SUBSTRATE SPECIFICITY OF Β-GLUCOSIDASE FROM YUCCA GLORIOSA LEAVES.

Abstract

Yucca gloriosa leaves contain a considerable number of steroid glycosides. In the plant's intact leaves, the biosynthesis of furostanol glycosides occurs, which are then converted into spirostanol glycosides by the action of β-glucosidase. Two forms of β-glucosidase are found in Yucca gloriosa leaves. Form I (molecular weight 32,000) hydrolyzes both oligofurostanosides, converting them into the corresponding oligospirostanosides, as well as the synthetic substrate 4-nitrophenyl-β-D-glucopyranoside.
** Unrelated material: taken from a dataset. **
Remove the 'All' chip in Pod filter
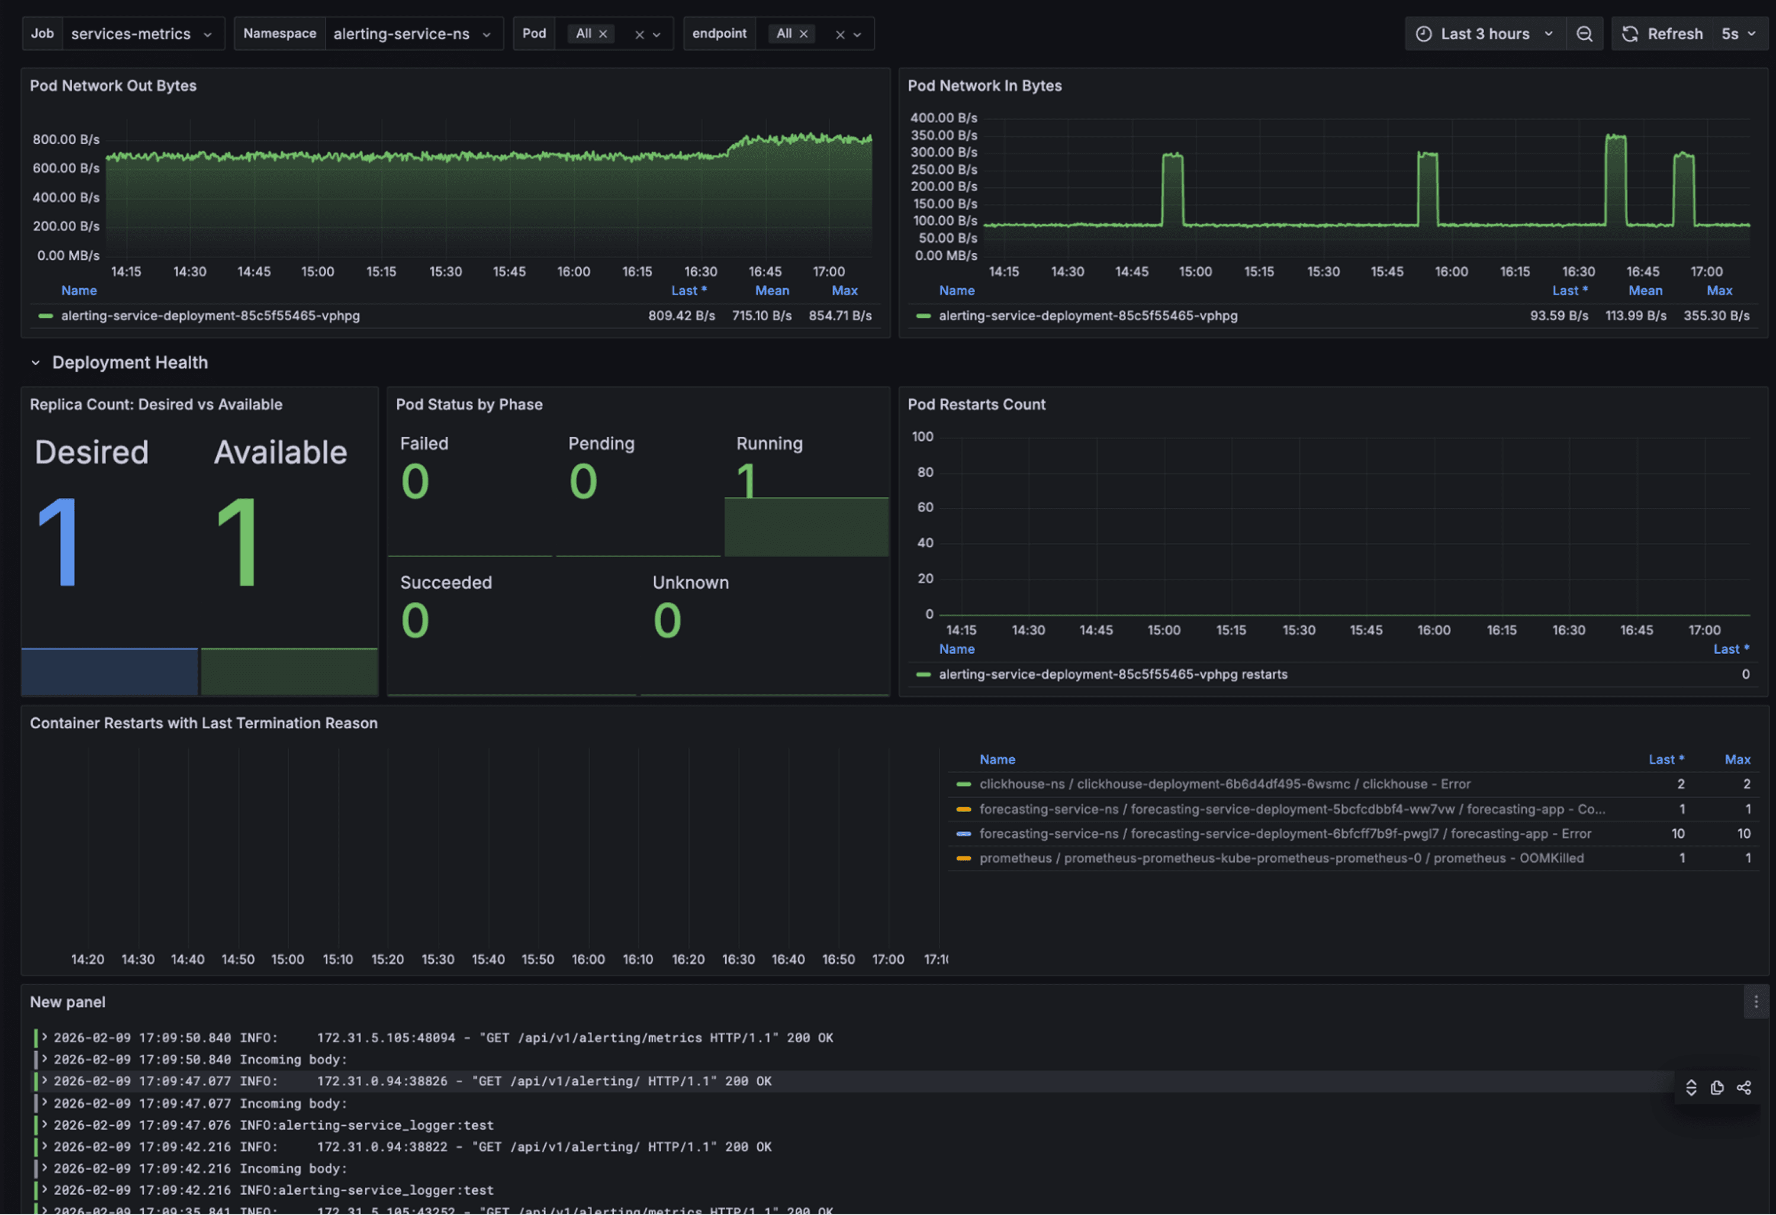The image size is (1776, 1215). pos(603,34)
Form II (molecular weight 68,000) hydrolyzes only 4-nitrophenyl-β-D-glucopyranoside and does not cleave oligofurostanosides. Both enzymes have an optimum temperature of 37°C and an optimum pH of 6.3-6.5. Glucono-1,5-lactone inhibited the activity of both enzymes. The β-glucosidase of Form I shows higher affinity for its natural substrates than for the synthetic ones. The Km value for the β-glucosidase of Form I is 7.7 mM in relation to the total oligofurostanosides of the leaves of Yucca gloriosa, and 18.3 mM in relation to the synthetic substrate. The affinity for the natural substrates is higher than for the synthetic ones. The data received allow us to conclude that the affinity of Form I β-glucosidase from Yucca gloriosa leaves does not depend on either the structure of the oligosaccharide fragment linked to the nucleus or the structure of the aglycone (of steroid origin).